Of the lines in the data below, write out exactly those from the one holding "The height and width of the screenshot is (716, 1000)." through the one holding "You are a computer-use agent. The height", both included.

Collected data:
+ + +
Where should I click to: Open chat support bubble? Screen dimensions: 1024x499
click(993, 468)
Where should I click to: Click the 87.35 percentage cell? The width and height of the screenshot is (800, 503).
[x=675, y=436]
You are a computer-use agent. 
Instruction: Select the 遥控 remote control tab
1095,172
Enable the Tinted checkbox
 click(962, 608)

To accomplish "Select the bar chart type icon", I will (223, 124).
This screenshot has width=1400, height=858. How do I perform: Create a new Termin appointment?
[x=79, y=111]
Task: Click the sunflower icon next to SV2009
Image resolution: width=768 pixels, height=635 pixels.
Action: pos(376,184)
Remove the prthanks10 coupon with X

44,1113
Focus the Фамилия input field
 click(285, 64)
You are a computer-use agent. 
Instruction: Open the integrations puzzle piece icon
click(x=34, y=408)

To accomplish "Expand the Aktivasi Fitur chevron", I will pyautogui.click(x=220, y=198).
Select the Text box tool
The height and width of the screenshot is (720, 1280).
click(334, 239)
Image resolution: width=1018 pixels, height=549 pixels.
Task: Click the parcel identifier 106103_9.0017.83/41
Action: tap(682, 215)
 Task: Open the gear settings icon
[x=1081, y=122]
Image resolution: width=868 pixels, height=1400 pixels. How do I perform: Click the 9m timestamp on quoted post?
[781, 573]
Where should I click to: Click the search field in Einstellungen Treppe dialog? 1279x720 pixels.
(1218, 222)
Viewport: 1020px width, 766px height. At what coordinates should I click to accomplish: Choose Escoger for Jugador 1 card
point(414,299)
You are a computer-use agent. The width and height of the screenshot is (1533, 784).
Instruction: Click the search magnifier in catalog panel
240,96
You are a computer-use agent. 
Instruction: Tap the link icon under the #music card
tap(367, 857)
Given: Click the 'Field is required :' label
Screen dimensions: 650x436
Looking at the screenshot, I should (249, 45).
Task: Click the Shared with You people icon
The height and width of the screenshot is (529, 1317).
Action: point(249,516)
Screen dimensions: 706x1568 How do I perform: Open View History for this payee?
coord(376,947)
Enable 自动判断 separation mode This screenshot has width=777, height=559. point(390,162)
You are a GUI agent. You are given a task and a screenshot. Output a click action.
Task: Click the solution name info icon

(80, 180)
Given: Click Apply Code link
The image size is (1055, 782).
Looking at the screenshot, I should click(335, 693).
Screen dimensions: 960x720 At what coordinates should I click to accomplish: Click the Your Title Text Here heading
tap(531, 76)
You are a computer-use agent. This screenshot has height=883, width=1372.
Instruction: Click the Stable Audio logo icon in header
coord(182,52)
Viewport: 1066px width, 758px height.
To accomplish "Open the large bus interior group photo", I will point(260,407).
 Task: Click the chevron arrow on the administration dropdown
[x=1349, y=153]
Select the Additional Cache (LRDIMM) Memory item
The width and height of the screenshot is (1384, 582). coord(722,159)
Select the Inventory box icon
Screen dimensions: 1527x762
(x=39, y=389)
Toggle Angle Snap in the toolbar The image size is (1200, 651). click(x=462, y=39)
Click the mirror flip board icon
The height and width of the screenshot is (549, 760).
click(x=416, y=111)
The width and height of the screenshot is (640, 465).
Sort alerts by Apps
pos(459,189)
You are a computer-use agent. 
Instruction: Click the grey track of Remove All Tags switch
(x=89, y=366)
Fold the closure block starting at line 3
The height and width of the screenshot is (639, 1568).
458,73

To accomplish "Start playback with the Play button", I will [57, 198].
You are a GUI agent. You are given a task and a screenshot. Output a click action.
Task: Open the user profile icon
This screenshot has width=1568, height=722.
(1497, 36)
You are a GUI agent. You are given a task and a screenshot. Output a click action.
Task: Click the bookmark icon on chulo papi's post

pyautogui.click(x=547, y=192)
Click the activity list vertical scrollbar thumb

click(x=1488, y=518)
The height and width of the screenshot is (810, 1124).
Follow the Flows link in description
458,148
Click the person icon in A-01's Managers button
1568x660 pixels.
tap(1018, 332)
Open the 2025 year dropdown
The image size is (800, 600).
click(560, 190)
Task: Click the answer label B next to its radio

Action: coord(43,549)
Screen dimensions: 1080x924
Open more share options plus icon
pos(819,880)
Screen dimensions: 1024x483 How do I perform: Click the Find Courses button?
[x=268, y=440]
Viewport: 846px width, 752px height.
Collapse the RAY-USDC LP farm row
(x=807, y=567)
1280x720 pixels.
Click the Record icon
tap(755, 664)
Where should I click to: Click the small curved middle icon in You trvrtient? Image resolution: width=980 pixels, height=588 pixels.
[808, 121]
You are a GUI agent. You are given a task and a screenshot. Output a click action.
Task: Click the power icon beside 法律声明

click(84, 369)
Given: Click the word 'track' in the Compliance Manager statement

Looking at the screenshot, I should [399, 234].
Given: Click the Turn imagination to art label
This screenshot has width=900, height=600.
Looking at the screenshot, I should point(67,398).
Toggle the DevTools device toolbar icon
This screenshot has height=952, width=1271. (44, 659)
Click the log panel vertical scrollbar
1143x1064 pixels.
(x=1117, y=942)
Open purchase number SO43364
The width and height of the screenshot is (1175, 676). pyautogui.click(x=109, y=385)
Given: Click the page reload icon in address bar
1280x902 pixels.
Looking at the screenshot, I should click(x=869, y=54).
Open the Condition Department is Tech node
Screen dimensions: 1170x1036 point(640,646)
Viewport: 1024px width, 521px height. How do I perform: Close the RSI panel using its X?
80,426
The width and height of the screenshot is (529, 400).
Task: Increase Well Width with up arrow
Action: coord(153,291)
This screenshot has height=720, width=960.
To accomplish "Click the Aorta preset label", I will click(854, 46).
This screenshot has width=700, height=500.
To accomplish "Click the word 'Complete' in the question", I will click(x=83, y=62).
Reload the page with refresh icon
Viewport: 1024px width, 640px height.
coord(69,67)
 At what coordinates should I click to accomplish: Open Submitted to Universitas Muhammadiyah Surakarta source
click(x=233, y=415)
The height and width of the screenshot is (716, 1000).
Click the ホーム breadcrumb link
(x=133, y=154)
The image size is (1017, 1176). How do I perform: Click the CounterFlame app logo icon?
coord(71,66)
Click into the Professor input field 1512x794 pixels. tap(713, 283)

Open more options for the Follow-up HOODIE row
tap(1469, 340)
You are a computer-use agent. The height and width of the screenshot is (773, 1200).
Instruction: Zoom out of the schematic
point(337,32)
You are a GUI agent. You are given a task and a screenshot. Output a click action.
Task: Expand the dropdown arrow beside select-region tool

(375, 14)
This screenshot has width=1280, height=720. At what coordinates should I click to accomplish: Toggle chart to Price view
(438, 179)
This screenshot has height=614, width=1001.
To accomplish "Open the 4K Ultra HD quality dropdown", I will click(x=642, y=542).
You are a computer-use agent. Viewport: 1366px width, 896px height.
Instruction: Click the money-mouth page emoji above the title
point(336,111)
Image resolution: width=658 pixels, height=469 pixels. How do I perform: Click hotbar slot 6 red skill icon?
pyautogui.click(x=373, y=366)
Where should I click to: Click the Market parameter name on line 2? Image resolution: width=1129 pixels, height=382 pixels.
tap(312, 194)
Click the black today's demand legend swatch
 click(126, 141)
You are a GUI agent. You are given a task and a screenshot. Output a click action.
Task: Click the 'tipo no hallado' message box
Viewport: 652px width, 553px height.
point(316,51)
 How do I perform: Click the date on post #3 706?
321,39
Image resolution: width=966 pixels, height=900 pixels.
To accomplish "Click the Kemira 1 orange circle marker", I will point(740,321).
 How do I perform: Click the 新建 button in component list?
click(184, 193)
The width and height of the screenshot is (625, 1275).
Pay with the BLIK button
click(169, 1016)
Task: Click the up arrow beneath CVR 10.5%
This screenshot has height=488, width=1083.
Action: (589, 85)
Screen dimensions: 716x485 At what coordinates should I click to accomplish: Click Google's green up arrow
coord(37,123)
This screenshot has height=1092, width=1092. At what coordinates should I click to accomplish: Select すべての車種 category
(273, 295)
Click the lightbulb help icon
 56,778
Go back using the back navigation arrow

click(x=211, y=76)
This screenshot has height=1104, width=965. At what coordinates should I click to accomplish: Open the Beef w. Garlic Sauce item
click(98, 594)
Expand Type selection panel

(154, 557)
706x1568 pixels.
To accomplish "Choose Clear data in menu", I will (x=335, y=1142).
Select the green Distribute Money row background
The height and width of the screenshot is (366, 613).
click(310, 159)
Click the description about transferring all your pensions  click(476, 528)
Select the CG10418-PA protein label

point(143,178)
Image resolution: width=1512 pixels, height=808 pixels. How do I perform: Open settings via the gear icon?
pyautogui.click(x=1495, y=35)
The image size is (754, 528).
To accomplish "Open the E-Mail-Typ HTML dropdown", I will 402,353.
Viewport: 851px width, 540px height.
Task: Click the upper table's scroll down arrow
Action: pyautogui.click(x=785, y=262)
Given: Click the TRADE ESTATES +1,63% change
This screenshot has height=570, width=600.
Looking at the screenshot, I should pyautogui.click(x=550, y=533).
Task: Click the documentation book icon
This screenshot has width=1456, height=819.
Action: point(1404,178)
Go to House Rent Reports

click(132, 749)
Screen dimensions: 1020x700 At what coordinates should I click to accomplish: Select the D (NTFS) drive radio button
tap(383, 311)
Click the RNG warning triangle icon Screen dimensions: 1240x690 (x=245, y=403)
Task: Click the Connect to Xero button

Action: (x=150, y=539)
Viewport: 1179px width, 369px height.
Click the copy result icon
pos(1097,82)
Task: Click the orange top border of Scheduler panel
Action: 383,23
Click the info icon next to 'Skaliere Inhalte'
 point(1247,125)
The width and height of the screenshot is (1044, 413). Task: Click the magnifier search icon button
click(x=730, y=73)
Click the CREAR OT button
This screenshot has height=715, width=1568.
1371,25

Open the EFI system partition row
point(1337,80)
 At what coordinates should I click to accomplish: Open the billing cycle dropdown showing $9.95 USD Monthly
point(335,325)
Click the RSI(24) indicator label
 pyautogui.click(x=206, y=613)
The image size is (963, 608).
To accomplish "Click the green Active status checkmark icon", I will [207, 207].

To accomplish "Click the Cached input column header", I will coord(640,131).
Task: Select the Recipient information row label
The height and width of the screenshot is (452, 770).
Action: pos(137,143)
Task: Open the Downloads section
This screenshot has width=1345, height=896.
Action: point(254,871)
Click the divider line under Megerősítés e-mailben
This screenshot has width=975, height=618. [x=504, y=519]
+ + +
RESULT FOR THIS EXERCISE:
The height and width of the screenshot is (716, 1000).
Click the ホーム breadcrumb link
(x=133, y=154)
The image size is (1017, 1176). How do I perform: Click the CounterFlame app logo icon?
coord(71,66)
Click into the Professor input field 1512x794 pixels. tap(713, 283)

Open more options for the Follow-up HOODIE row
tap(1469, 340)
You are a computer-use agent. The height and width of the screenshot is (773, 1200).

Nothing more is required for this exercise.